M. Yannick Gérard a considéré que l’hypothèse d’un pacte conclu
pendant la période de guérilla avec Museveni au terme duquel, une fois la
victoire acquise et consolidée en Ouganda, celui-ci aiderait le FPR dans la
mesure de ses moyens à reconquérir le pouvoir au Rwanda, était tout à fait
probable. Tout indique que, dès le début de l’attaque, en octobre 1990,
Museveni savait qu’il ne pouvait pas, vis-à-vis de la communauté
internationale et de la population ougandaise, apporter une assistance
ouverte aux rebelles rwandais. La première réaction officielle du
gouvernement ougandais, le 2 octobre 1990, a d’ailleurs été de dire : « Nous
condamnons cette action qui a été menée à partir de notre territoire. » et
d’annoncer des mesures solennelles comme la fermeture de la frontière, la
prohibition de l’assistance aux rebelles et l’interdiction de leur retour en
Ouganda.
Le Président Museveni était en voyage à New York à l’assemblée
des Nations Unies au moment du déclenchement de l’offensive. Dès son
retour, le 10 octobre, il s’est employé à démontrer sur un plan diplomatique
la justesse de la cause des rebelles. Déjà en 1989, dans un entretien avec le
Président Habyarimana, il l’avait mis en garde contre le mécontentement des
réfugiés rwandais en Ouganda qui souhaitaient obtenir le droit de rentrer
dans leur pays. Il se défendait d’avoir été informé de leur projet d’attaque et
continuait donc officiellement à la condamner, tout en estimant que le
problème devait pouvoir trouver une solution négociée. Il affirmait que
l’Ouganda et l’armée ougandaise n’apportaient aucune assistance aux
rebelles, mais qu’il était possible qu’il y ait quelques complicités individuelles
la frontière n’étant pas imperméable. Il prétendait que l’Ouganda ne pouvait
pas être tenue pour responsable dans cette affaire, le pays n’étant pas en
mesure de retenir des gens qui voulaient rentrer chez eux. Enfin, il ajoutait
que la communauté internationale était la bienvenue pour déployer des
observateurs à la frontière si elle voulait s’assurer qu’aucune assistance
n’était prodiguée aux rebelles à partir de l’Ouganda.

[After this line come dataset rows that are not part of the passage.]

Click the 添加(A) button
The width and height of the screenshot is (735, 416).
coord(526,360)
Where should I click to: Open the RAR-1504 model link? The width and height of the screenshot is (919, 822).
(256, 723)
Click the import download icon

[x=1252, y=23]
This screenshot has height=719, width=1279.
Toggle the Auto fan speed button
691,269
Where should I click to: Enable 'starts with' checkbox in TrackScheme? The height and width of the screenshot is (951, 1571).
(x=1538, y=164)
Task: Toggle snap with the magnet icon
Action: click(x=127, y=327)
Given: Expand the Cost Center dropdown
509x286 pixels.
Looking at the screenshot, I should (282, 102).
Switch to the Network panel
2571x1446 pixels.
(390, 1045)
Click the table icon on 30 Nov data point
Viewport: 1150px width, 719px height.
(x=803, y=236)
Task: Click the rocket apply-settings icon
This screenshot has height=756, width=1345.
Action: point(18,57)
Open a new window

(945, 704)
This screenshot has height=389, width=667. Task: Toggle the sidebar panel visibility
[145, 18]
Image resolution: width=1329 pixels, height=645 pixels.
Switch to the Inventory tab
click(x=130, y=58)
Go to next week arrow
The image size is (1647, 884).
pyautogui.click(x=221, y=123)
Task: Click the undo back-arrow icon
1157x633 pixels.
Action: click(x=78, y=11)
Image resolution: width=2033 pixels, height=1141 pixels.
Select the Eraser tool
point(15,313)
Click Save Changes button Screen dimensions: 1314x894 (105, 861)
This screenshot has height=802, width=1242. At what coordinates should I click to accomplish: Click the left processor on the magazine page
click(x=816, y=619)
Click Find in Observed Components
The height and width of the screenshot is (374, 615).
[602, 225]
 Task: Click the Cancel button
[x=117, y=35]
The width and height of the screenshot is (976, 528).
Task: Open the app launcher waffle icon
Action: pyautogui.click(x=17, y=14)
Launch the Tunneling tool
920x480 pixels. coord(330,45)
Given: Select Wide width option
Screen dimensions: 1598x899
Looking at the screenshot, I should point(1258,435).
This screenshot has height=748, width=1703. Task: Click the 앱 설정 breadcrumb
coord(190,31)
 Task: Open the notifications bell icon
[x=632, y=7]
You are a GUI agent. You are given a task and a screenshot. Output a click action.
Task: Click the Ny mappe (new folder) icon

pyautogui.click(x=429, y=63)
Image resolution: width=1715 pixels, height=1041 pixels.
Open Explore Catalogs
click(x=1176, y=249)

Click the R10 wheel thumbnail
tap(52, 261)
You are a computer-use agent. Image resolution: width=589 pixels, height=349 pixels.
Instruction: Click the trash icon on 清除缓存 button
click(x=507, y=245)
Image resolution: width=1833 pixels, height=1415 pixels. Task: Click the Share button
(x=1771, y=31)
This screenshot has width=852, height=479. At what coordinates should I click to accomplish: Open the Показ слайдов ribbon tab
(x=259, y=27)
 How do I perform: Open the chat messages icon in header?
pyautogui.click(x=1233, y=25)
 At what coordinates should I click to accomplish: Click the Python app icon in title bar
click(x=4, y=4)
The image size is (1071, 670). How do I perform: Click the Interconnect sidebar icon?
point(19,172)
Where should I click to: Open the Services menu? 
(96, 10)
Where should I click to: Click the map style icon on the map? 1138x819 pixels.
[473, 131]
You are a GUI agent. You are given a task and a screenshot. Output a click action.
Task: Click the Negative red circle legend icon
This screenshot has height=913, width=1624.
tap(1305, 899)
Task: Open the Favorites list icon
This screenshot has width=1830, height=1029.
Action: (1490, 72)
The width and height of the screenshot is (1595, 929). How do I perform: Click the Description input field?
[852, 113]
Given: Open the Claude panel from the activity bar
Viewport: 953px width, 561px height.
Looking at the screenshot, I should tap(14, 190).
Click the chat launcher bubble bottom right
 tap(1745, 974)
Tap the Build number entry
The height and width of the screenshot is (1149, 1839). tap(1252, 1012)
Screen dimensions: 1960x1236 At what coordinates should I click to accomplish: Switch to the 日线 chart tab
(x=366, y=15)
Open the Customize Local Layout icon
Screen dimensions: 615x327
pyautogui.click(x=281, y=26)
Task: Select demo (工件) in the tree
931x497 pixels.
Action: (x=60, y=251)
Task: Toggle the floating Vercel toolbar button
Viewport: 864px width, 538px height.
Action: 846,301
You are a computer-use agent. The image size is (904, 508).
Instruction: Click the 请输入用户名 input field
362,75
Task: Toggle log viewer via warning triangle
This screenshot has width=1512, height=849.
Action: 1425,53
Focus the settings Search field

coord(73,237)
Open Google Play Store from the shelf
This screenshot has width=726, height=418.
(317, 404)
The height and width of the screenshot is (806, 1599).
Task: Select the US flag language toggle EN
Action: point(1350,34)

Dans les nombreux entretiens diplomatiques confidentiels que la
représentation diplomatique française a eus avec lui de 1991 à 1993, le
Président Museveni a par la suite, reconnu qu’il conservait une influence sur
les principaux rebelles qui étaient partis d’Ouganda. Il admettait également,
surtout à partir de la constitution à Kigali d’un gouvernement de coalition en
avril 1992, que la France exerçait d’importantes pressions sur le Président
Habyarimana afin notamment d’encourager les autorités rwandaises à
négocier un règlement du conflit. Il continuait d’estimer que le Président
rwandais se comportait en chef de tribu et non pas en homme d’État. A
certains moments, il a critiqué les conséquences de la présence militaire
française au Rwanda qui, selon lui, retardait le règlement du conflit et
renforçait « l’intransigeance » du régime Habyarimana. Les informations qui
ont été recueillies au fil des mois par la diplomatie française attestent bien
qu’une aide, au moins logistique, a été apportée aux rebelles par l’armée
ougandaise. La lettre d’avril 1993 dans laquelle le Président du FPR reproche
au secrétaire général des Nations unies de vouloir couper les lignes
d’approvisionnement de ses forces en envisageant un déploiement
d’observateurs à la frontière ougandaise, confirme ce qui était depuis
longtemps une quasi-certitude.
M. Yannick Gérard a toutefois fait remarquer qu’en près de trois
ans d’appui ougandais aux rebelles, d’autres pays, tels que la Grande
Bretagne ou les Etats-Unis, semblaient ne pas avoir tenu beaucoup rigueur
au Président Museveni de cette politique. Tous ces pays, de même que
l’Allemagne ou les pays nordiques ont maintenu leur coopération avec
l’Ouganda comme si de rien n’était.
Il a noté que, même dans son pays, le Président Museveni n’avait
jamais cherché à transformer l’appui qu’il apportait aux rebelles en cause
nationale. L’assistance qu’il leur a prodiguée a toujours été clandestine. Cette
attitude trouvait sa justification dans le fait qu’en Ouganda l’ethnie bahima,
celle du Président Museveni et bien évidemment les Banyarwandas civils,
éprouvaient une réelle sympathie pour le FPR, que ne partageait pas la
vingtaine d’autres tribus composant la population. Au départ du FPR, le
sentiment de la majorité de la population ougandaise pourrait être résumé
dans la formule : « Bon débarras ! » La politique du Président Museveni
vis-à-vis du FPR provoquait plutôt de l’inquiétude, sans qu’elle n’ait jamais
été remise en cause publiquement. Il n’y a pas eu le débat au Parlement
ougandais sur cette question. L’inquiétude ressentie par les Ougandais du
nord portait sur les répercussions au plan international de cette politique.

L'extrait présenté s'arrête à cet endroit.